## WHAT THE TASK ASKS:
Nothing but the lines from the one containing "This screenshot has width=855, height=1400." through the last line of the entries should appear in the output, each verbatim.

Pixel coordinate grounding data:
_ _ _ _ _ _ _
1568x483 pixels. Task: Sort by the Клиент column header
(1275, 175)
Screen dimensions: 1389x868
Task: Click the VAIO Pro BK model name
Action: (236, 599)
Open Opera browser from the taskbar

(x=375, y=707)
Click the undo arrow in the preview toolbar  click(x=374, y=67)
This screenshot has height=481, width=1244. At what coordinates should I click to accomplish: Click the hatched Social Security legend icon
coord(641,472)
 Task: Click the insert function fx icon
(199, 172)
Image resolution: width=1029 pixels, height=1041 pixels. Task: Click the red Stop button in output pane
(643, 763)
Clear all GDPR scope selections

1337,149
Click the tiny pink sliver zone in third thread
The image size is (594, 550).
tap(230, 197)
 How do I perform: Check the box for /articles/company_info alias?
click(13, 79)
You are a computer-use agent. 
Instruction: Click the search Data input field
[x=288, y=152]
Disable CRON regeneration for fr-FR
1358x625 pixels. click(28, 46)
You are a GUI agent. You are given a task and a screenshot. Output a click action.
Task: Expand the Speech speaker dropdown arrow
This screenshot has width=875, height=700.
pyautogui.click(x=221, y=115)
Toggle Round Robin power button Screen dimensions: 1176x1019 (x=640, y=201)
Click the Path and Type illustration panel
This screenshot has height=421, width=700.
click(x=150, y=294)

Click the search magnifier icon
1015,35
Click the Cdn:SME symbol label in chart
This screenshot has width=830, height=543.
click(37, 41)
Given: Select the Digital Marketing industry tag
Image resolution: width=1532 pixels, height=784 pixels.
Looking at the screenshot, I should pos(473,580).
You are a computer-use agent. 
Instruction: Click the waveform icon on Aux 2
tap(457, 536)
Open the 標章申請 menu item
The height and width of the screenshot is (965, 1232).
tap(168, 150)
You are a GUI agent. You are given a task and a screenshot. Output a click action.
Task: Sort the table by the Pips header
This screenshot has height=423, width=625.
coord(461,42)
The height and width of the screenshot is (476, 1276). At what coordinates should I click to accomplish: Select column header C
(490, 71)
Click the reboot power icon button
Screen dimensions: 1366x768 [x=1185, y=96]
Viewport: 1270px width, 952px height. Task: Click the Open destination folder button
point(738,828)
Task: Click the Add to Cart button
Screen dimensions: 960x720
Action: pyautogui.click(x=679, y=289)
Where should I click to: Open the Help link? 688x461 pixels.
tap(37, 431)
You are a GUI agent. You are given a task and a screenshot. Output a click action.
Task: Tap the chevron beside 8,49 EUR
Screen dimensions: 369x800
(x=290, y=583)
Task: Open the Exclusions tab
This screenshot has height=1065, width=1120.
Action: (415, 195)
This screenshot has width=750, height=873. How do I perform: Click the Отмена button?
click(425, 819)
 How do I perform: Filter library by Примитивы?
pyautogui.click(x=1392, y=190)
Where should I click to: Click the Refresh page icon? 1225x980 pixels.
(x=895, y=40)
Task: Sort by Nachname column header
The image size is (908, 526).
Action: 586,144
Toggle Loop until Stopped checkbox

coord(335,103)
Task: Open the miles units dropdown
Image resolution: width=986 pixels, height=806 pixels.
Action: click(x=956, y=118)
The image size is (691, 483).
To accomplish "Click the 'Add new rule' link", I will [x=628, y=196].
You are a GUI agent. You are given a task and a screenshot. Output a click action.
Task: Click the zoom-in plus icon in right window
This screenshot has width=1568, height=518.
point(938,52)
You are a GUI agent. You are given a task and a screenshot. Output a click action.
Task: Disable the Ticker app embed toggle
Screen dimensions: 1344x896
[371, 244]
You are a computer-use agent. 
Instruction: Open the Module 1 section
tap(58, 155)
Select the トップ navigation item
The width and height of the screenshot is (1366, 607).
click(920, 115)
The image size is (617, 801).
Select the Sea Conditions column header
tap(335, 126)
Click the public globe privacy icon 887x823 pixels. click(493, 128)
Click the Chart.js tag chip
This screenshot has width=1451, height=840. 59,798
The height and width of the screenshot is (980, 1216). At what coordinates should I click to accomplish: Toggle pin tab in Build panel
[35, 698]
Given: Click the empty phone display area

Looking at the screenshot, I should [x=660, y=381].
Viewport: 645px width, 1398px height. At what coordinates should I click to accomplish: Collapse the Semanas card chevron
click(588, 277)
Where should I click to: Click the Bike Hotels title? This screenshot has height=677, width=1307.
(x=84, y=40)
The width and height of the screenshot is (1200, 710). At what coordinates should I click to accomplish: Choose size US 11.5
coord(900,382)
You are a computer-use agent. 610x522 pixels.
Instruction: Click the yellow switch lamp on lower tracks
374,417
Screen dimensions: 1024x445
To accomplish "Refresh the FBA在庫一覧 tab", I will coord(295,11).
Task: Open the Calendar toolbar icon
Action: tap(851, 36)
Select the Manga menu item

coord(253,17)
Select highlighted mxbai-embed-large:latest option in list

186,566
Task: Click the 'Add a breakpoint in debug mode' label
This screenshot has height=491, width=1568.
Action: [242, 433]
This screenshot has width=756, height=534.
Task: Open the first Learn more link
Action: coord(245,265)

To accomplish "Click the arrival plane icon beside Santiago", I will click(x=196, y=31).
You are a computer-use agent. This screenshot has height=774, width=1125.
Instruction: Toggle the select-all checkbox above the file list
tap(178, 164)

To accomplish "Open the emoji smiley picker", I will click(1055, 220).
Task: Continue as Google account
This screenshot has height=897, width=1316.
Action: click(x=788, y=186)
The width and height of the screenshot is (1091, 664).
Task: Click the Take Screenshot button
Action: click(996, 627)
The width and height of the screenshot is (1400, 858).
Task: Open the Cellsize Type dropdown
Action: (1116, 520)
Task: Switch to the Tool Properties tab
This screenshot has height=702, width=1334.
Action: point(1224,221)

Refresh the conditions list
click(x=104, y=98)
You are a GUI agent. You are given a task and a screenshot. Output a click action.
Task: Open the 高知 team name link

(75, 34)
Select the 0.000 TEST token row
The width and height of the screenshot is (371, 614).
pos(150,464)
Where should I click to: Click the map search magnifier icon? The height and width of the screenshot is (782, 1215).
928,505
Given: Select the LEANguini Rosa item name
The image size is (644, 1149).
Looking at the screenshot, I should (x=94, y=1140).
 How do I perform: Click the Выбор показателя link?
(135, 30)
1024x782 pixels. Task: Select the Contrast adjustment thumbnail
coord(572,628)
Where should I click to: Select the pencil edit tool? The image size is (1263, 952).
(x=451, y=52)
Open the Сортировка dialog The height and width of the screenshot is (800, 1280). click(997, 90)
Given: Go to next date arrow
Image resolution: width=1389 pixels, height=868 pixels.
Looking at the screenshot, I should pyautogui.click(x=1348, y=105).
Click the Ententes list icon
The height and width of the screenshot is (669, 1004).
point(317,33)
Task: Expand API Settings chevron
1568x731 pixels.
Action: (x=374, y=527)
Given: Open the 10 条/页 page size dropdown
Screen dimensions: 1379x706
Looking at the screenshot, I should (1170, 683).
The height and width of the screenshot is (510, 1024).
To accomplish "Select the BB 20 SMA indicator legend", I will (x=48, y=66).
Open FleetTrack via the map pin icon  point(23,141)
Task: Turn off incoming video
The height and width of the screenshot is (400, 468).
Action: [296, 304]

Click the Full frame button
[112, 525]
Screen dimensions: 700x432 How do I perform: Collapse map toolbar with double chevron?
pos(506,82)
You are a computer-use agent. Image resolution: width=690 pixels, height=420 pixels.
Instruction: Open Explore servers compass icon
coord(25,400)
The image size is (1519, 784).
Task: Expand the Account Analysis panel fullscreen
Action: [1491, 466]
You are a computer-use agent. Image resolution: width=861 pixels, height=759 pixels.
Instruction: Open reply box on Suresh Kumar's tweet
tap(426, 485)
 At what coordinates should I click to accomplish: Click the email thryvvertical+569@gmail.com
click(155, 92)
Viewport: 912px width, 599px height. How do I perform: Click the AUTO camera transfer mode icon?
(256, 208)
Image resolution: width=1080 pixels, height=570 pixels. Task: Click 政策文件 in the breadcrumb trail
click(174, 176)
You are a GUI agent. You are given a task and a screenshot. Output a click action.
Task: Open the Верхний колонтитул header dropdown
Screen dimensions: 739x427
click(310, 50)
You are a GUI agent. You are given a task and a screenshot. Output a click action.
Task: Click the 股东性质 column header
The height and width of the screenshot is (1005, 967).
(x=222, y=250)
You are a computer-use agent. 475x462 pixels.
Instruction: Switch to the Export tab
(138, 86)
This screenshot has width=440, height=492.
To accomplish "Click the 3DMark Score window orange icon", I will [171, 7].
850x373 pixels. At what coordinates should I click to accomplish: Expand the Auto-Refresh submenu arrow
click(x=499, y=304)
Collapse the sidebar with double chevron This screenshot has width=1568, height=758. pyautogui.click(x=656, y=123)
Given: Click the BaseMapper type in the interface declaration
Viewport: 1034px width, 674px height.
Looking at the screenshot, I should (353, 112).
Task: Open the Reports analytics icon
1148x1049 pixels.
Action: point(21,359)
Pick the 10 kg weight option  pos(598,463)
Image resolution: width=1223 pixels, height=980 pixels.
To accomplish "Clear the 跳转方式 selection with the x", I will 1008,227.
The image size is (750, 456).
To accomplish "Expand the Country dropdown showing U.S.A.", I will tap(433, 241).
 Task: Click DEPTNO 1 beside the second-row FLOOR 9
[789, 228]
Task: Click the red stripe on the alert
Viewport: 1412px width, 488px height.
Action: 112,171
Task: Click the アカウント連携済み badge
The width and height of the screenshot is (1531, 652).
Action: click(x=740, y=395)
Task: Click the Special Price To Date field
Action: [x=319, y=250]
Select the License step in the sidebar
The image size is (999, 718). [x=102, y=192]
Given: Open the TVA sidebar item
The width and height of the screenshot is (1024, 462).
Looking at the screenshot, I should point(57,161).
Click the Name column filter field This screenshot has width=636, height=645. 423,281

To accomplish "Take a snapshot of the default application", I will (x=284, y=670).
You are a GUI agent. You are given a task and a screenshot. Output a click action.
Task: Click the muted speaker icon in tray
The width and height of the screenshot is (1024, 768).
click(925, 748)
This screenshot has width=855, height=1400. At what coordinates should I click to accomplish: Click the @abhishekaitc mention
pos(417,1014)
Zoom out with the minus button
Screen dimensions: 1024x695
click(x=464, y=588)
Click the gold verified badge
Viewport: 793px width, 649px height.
_ _ _ _ _ _ _
## EXERCISE OUTPUT:
This screenshot has width=855, height=1400. At what coordinates should I click to accomplish: Click the @abhishekaitc mention
pos(417,1014)
Zoom out with the minus button
Screen dimensions: 1024x695
click(x=464, y=588)
Click the gold verified badge
Viewport: 793px width, 649px height.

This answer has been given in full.